Johnson’s replacement was Dean Blandino, a replay official from 1999-2003, manager of the instant replay program from 2003-2009, as well as Mike Pereira’s right-hand man from 2007-2009, as director of officiating. During Blandino’s tenure, the head of officiating official title changed to senior vice president of officiating.
After Blandino’s reign for four seasons, incumbent Al Riveron assumed the throne, as Blandino’s second-in-command in the league office, previously being a nine-year NFL official, working at the side judge and referee positions.
The 2010s saw the most changes in the head honcho of the officiating department in a single decade since the 1960s, when Samuel Wilson, Joe Kuharich, Mark Duncan, and Art McNally all served as the supervisor of officials in a ten-year span.
Notable punishments for officials’ on-field incidents (2012, 2013, 2015, 2018)
Very rarely does the NFL take action against game officials for on-field incidents, but the 2010s saw four notable courses of action the league took against officials, including three suspensions. In 2013, umpire Roy Ellison was suspended for “profane and derogatory comments” towards Washington offensive tackle Trent Williams in a Week 11 game against the Philadelphia Eagles. Ellison was again punished in 2018 for a post-game confrontation with Buffalo Bills linebacker Jerry Hughes during Week 13. In the latter of the two cases, Ellison was placed on “administrative leave” and fined a game check for the altercation, however, this was a de facto suspension for Ellison.
Side judge Rob Vernatchi was suspended in 2015 for not detecting an 18-second runoff following a touchback in a Monday night game between the Steelers and Chargers in Week 5. Vernatchi was paid during his suspension, although the league never publicly called it a suspension. Vernatchi now works as one of the league’s regional supervisors.
Finally, in 2012, referee Tony Corrente was fined a game check for using foul language directed at his crew while his microphone was accidentally left on during a Week 9 game in Indianapolis.
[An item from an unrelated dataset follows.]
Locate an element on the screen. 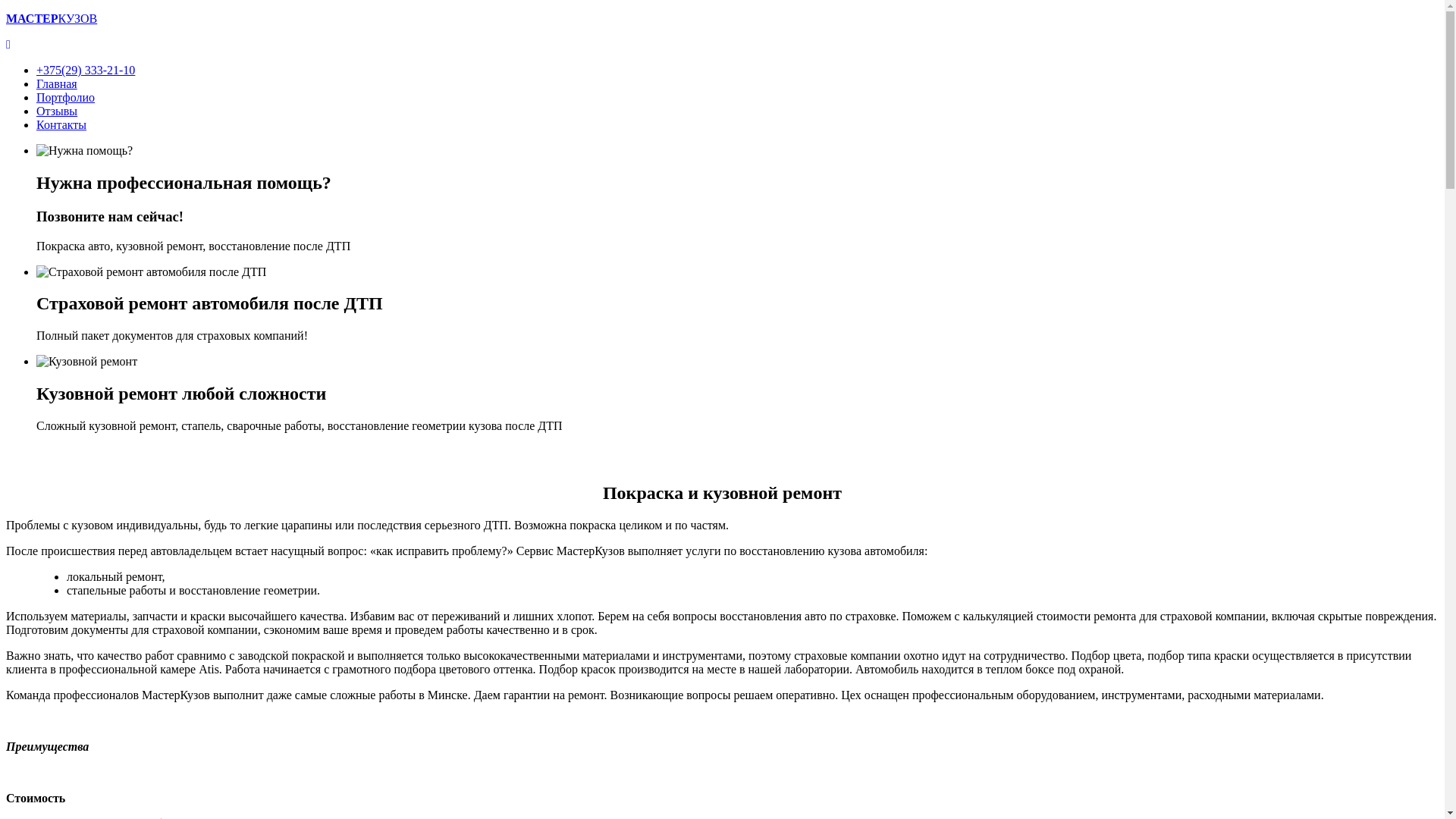 The image size is (1456, 819). '+375(29) 333-21-10' is located at coordinates (85, 70).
The mini-tirade was broadcast to the fans at Lucas Oil Stadium, over both teams’ radio broadcasts, and the CBS television broadcast. The spat between Corrente and his crew, in particular back judge Greg Wilson, was over the spot of a penalty enforcement for a defensive foul for too many players on the field. Corrente subsequently apologized to the Colts’ organization.
Patriots “Deflategate” scandal brings officiating procedures into limelight (2014 season)
Following allegations of equipment tampering in the 2014 AFC Championship Game, which accused New England Patriots attendant for the officials locker room Jim McNally and equipment manager John Jastremski of orchestrating an elaborate scheme to remove air from footballs post-inspection by the officiating crew, detailed accounts of officiating pregame procedures became available to the public. The lengthy report written by investigator Ted Wells documented in-depth details of the protocols followed by referee Walt Anderson and his all-star crew to prepare the game balls for play. In all, 24 officials, including the crew working the game, were interviewed as part of the report. As an officiating fan, this section of the report was an interesting read to get a behind-the-scenes look at how the crew prepares for a game.
As a result of the incident, the NFL told the officials that the procedures regarding the monitoring and preparation of game balls would be changed. Security representatives for the league now must be present once the footballs are returned to each team’s equipment staff post-inspection by the referee.